ONNX Model Import

ggmlR includes a built-in zero-dependency ONNX loader (hand-written protobuf parser in C). Load any compatible ONNX model and run inference on CPU or Vulkan GPU — no Python, no TensorFlow, no ONNX Runtime required.

1. Load and inspect a model

model <- onnx_load("path/to/model.onnx")

# Model summary (layers, ops, parameters)
onnx_summary(model)

# Input tensor info (name, shape, dtype)
onnx_inputs(model)

2. Run inference

Inputs are named R arrays in NCHW order (matching the ONNX model’s expected layout).

# Random image batch — replace with real data
input <- array(runif(1 * 3 * 224 * 224), dim = c(1L, 3L, 224L, 224L))

result <- onnx_run(model, list(input_name = input))
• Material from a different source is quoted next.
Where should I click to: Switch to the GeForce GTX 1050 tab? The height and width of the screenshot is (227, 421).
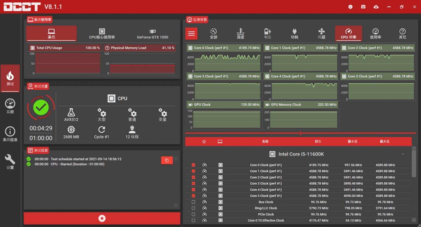point(152,34)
cat("Output shape:", paste(dim(result[[1]]), collapse = " x "), "\n")

For models with multiple inputs, pass a named list:

result <- onnx_run(model, list(
  input_ids      = array(as.integer(tokens), dim = c(1L, length(tokens))),
  attention_mask = array(1L, dim = c(1L, length(tokens)))
))

3. GPU inference

By default ggmlR tries Vulkan first and falls back to CPU automatically. To force a specific backend:

# Check what's available
if (ggml_vulkan_available()) {
  cat("Vulkan GPU ready\n")
  ggml_vulkan_status()
}

# Load with explicit device
model_gpu <- onnx_load("path/to/model.onnx", device = "vulkan")
model_cpu <- onnx_load("path/to/model.onnx", device = "cpu")
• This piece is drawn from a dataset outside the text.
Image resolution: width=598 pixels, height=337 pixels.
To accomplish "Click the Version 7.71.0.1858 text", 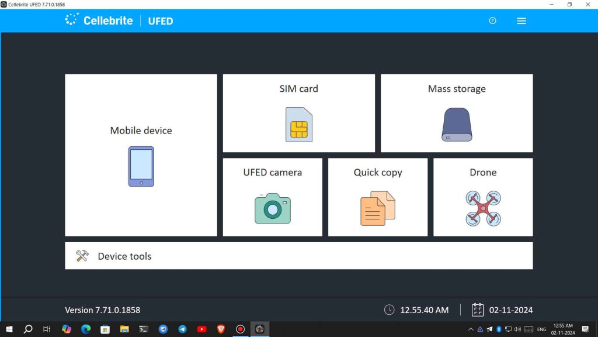I will coord(103,310).
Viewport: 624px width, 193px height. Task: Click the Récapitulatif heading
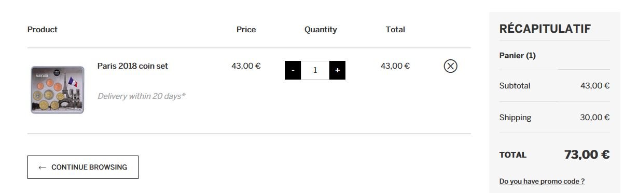[545, 29]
Weights are transferred to the GPU once at load time. Repeated calls to onnx_run() do not re-transfer weights.

4. Dynamic input shapes

Some models accept variable-length inputs. Override shapes at load time:

model <- onnx_load("path/to/bert.onnx",
                    input_shapes = list(input_ids = c(1L, 128L)))

5. FP16 inference

Run in half-precision for faster GPU inference:

model_fp16 <- onnx_load("path/to/model.onnx", dtype = "f16")
result <- onnx_run(model_fp16, list(input = input))

6. Supported operators

ggmlR supports 50+ ONNX operators, including:

Convolution: Conv, ConvTranspose, MaxPool, AveragePool, GlobalAveragePool
Linear: Gemm, MatMul, Linear
Activations: Relu, Sigmoid, Tanh, Gelu, HardSigmoid, Mish, Clip, Elu
Normalization: BatchNormalization, LayerNormalization, GroupNormalization
Shape ops: Reshape, Transpose, Flatten, Squeeze, Unsqueeze, Concat, Split, Slice, Gather, ScatterElements
Elementwise: Add, Sub, Mul, Div, Pow, Sqrt, Exp, Log, Abs, Neg
Reduction: ReduceMean, ReduceSum, ReduceMax
Attention: Attention (fused), MultiHeadAttention
Quantized: QLinearConv, QLinearMatMul, DynamicQuantizeLinear
Other: Cast, Pad, Resize, Dropout (identity at inference), LSTM, GRU, Einsum

Custom fused ops: RelPosBias2D (BoTNet).

7. Examples

For full working examples with real ONNX Zoo models see:

# GPU vs CPU benchmark across multiple models
# inst/examples/benchmark_onnx.R

# FP16 inference benchmark
# inst/examples/benchmark_onnx_fp16.R

# Run all supported ONNX Zoo models
# inst/examples/test_all_onnx.R

# BERT sentence similarity
# inst/examples/bert_similarity.R

8. Debugging tips

If a model fails to load or produces wrong results:

Check operator support — print the model’s op list with Python’s onnx package and compare against the table above.
Verify protobuf field numbers — the built-in parser is hand-written; an unexpected field can cause silent mis-parsing.
NaN tracing — use the eval callback for per-node inspection rather than a post-compute scan (which aliases buffers and gives false readings).
Repeated-run aliasing — ggml_backend_sched aliases intermediate buffers over weight buffers. ggmlR calls sched_alloc_and_load() before each compute to reset allocation. If you see correct results on the first run but garbage on subsequent runs, this is the cause.